Exercise goal. Among the entries below, find the line with "Advertise (112, 2462)", then quote it and each following line up to and including the line with "[Podcast Wednesday: Latest", and nothing else.

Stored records
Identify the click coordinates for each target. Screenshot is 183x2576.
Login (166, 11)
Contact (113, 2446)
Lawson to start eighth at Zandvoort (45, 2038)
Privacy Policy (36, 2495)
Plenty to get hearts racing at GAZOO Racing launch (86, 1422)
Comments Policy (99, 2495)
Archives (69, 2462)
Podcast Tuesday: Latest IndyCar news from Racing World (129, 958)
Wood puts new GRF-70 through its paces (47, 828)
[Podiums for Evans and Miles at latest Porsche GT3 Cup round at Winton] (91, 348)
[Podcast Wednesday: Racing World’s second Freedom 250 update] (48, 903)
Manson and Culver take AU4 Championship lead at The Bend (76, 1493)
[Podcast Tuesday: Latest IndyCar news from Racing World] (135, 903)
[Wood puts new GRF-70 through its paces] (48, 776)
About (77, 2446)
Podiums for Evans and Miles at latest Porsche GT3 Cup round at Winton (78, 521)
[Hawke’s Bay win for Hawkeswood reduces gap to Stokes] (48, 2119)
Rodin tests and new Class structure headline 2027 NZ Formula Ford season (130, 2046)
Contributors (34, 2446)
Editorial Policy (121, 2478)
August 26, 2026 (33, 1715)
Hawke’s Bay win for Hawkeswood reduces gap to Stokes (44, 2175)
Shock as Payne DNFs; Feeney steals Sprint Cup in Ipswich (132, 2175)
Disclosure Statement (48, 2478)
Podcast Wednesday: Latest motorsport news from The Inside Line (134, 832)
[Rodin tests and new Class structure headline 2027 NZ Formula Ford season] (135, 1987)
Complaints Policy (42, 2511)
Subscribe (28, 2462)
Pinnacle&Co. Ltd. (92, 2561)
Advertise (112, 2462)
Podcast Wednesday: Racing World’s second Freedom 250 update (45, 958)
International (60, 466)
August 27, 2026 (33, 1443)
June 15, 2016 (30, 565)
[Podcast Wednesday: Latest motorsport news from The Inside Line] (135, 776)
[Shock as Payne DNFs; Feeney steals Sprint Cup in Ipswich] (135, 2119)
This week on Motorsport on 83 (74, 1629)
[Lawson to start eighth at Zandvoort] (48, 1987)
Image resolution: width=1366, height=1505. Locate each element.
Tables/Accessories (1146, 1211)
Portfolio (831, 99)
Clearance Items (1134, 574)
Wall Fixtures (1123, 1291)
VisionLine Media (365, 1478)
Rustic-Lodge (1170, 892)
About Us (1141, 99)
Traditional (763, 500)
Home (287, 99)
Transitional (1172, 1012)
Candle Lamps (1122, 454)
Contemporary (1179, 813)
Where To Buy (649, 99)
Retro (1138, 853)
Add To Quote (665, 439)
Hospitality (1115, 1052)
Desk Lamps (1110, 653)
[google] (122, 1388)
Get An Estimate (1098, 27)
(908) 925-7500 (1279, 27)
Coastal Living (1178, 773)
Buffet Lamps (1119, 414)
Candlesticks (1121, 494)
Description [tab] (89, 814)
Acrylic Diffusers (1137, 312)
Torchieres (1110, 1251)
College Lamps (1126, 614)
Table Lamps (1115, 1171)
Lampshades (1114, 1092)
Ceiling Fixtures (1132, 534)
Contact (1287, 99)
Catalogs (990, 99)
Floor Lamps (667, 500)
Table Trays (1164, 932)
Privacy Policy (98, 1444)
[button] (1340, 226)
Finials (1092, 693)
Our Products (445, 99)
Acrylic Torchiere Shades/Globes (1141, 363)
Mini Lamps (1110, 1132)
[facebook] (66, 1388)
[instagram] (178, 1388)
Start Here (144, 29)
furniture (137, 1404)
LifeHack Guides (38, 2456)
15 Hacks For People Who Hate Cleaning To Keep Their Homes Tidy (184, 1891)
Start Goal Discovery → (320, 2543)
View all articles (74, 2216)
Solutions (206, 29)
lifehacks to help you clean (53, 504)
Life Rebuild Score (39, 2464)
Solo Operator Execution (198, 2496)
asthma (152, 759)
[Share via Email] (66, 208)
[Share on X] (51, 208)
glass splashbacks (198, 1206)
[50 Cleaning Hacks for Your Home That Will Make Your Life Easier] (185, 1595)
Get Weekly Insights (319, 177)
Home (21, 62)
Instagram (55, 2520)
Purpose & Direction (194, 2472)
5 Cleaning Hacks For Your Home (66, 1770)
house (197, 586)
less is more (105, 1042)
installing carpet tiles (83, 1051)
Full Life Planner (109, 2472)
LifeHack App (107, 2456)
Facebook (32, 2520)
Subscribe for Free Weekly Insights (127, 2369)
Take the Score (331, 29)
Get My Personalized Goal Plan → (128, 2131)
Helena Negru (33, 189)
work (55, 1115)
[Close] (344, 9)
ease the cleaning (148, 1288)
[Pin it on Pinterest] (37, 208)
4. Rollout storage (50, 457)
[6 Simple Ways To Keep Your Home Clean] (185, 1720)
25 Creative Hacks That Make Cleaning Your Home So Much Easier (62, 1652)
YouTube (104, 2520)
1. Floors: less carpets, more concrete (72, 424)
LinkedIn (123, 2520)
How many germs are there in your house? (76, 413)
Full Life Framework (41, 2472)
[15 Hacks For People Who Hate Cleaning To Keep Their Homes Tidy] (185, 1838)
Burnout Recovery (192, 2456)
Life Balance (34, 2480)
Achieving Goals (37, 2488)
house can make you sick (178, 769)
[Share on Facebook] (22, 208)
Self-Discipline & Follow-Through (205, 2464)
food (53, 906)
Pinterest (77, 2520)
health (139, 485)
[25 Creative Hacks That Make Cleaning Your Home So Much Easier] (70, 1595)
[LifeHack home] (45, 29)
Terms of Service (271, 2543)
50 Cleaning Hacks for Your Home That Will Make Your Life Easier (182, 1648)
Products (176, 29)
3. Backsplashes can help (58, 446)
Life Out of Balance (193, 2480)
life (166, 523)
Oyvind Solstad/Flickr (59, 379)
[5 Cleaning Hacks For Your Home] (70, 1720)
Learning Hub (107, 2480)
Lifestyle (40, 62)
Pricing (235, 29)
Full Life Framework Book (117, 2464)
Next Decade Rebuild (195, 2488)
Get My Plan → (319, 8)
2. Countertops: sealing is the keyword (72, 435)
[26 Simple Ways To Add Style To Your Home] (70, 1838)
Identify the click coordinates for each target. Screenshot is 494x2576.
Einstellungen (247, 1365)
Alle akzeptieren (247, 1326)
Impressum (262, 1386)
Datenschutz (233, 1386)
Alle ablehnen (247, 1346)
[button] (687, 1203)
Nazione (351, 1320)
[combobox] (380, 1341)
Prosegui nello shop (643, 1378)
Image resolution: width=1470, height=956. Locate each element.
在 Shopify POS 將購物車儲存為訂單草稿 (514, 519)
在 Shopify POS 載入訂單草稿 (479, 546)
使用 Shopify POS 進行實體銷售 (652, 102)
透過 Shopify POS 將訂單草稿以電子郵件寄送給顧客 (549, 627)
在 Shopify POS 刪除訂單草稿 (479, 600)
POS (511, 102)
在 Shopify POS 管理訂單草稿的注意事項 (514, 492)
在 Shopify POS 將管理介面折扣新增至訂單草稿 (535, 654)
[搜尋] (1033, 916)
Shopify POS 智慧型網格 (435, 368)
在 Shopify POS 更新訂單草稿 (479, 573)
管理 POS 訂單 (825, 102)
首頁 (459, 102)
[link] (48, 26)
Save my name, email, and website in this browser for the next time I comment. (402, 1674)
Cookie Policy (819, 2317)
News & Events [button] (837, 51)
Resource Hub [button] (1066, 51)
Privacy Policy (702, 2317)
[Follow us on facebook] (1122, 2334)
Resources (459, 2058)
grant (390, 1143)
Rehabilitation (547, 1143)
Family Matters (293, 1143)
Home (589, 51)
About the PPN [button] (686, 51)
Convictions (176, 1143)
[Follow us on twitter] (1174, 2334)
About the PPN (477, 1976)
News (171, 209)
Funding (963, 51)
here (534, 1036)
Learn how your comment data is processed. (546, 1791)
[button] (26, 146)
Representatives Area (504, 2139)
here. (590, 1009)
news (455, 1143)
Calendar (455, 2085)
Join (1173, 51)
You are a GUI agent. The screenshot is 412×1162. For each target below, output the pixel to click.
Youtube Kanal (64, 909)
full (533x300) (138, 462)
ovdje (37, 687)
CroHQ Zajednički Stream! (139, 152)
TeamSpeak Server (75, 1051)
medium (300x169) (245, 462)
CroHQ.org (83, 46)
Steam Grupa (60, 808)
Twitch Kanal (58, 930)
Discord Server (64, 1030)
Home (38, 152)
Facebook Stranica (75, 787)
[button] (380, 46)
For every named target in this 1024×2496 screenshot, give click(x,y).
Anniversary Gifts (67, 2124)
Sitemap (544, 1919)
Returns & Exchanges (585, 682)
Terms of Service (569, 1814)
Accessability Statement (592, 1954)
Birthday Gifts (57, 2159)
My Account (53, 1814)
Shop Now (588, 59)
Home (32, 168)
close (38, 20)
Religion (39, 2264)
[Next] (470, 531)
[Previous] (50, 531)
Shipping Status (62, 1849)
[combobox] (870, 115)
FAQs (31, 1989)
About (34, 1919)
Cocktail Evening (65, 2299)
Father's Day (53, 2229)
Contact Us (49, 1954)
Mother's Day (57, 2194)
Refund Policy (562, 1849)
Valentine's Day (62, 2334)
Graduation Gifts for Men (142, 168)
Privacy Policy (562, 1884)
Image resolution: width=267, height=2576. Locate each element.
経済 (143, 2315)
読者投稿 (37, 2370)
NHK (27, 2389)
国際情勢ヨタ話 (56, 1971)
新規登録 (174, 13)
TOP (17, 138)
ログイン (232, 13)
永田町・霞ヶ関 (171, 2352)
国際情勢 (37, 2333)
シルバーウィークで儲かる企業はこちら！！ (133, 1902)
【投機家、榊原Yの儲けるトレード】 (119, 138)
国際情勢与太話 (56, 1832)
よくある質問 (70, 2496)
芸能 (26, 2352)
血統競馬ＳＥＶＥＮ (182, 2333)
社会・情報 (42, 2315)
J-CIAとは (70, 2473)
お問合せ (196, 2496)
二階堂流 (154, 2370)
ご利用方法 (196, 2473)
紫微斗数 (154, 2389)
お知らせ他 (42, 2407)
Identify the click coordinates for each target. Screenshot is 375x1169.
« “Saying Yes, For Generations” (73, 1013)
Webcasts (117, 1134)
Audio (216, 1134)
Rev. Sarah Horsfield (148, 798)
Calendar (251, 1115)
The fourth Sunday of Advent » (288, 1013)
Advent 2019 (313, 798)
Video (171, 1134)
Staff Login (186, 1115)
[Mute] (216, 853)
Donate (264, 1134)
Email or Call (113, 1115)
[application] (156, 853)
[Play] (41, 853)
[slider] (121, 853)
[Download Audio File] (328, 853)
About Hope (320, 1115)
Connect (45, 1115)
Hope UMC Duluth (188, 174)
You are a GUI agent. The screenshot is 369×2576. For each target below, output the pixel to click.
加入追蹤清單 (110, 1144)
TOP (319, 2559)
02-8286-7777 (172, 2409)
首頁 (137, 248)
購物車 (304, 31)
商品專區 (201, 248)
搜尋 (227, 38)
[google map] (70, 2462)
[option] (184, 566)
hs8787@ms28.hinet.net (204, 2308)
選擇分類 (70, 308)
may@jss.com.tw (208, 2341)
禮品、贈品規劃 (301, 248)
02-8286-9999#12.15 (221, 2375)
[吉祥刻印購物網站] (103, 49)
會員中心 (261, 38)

Solution to the exercise.
Advertise (112, 2462)
Podcast Wednesday: Racing World’s second Freedom 250 update (45, 958)
International (60, 466)
August 27, 2026 (33, 1443)
June 15, 2016 (30, 565)
[Podcast Wednesday: Latest motorsport news from The Inside Line] (135, 776)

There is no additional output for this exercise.